I am reorganizing my business in the hope of making it more efficient, thus giving myself more time for creating original artwork. I have decided to move this web log over to my Patreon page. The sort of content that I have posted here will be made available to the public for free, and I am about to start re-posting the archives of this web log there. Please update your bookmarks to:

https://www.patreon.com/danielmitsui_summula

Thank you,

Daniel Mitsui

20 May 2021

HANDING DOWN, NOT HOLDING BACK

This is an excerpt from a lecture I gave earlier this year, via Zoom, to The Society for the Renewal of the Catholic Mind.


I am a traditionally-minded Catholic, and I keep the company of other traditionally-minded Catholics. I have observed that many traditionally-minded Catholics agree more over what religious art they dislike and oppose than of what they like and support.

What do they dislike? That is obvious: art influenced by 20th century modernism. They dislike abstract or semi-abstract painting, sculpture, and graphic art; they dislike churches with low ceilings, round layout, and minimal decoration. They dislike liturgical music patterned on folk-pop.

Well, I do too. Certainly I dislike all of that. However, I have seen that fixating on this dislike does little to contribute to a revival of anything good. Grievance is uninspiring. Certainly, it has proven to be an extraordinarily powerful force in all kinds of politics. But art does not measure its success in political currency, and does not thrive when treated as a political tool. Religious art is one of those rare things that has the ability to fascinate, to inspire, to encourage, to convince all sorts of people, even the faithless. That ability is lost when it is presented as belonging only to a particular sort of right-believing, right-behaving person. It ought to welcome everyone.

Aside from a shared dislike of Modernism, traditionally-minded Catholics agree on very little where religious art is concerned. They agree vaguely about the importance of beauty and the necessity of tradition, but without defining either term meaningfully. The history of religious art is wide, varied, complicated, and contentious. What kind of art, really, are we trying to make or revive, and why? I believe that discussion can be had with both candor and respect.




I cannot define beauty as a theologian or a philosopher, because I am neither. I am an artist, and an artist concerns himself less with rules in the abstract than with the question of what works and what does not.

I also want to be very clear that I make no claim whatsoever to speak for the entire Catholic tradition. I have come to realize that the theology of beauty that I embrace is specific; it is indebted to Dionysius, the author of The Celestial Hierarchy and The Divine Names, and to the exegetical works of Augustine and other church fathers. These Dionysian and Augustinian influences were brought together in the 12th century, by Hugh of St. Victor, Suger of St. Denis, Hildegard of Bingen, and some others.

This theology of beauty is not the only one proposed in the history of Catholic religious art; there are celebrated thinkers and canonized saints who disagree with it. In its time, it was resisted by Bernard of Clairvaux. It is far, far apart from the mind of someone like Pius X. I nonetheless am convinced that Hugh and Suger and Hildegard were right, because their understanding of religious art and music led to so extraordinary a flourishing of both. All Gothic art and architecture, and most of western art music, follow in some way from their insight.

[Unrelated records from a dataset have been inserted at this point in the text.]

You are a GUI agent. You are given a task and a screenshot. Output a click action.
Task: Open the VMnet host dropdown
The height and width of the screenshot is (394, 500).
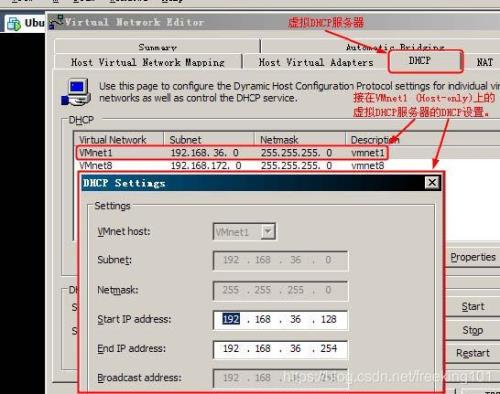(268, 232)
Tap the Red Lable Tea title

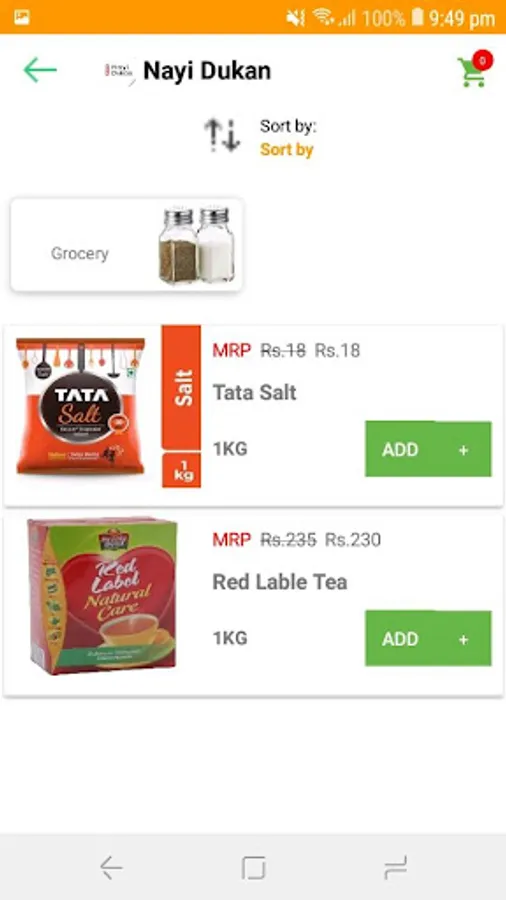coord(280,582)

Hildegard perhaps said it best in her epistle to the prelates of Mainz:
Adam lost that angelic voice which he had in Paradise, for he fell asleep to that knowledge which he possessed before his sin, just as a person on waking up only dimly remembers what he had seen in his dreams.... God, however, restores the souls of the elect to that pristine blessedness by infusing them with the light of truth so that they might, by means of His interior illumination, regain some of that knowledge which Adam had before he was punished for his sin.

And so the holy prophets, inspired by the Spirit which they had received, were called for this purpose: not only to compose psalms and canticles (by which the hearts of listeners would be inflamed) but also to construct various kinds of musical instruments to enhance these songs of praise with melodic strains. Thereby, both through the form and quality of the instruments, as well as through the meaning of the words that accompany them, those who hear might be taught about inward things, since they have been admonished and aroused by outward things. In such a way, these holy prophets get beyond the music of this exile and recall to mind that divine melody of praise which Adam, in company with the angels, enjoyed in God before his fall.
Hildegard speaks here of music, but the lesson here can be applied, I think, to all forms of art. The recognition of beauty is, essentially, a nostalgia for Eden, a vague memory of blessedness that was not entirely destroyed in the fall. Beautiful music and art are means to elevate the heart and mind toward that blessedness; in this way, beauty is like virtue.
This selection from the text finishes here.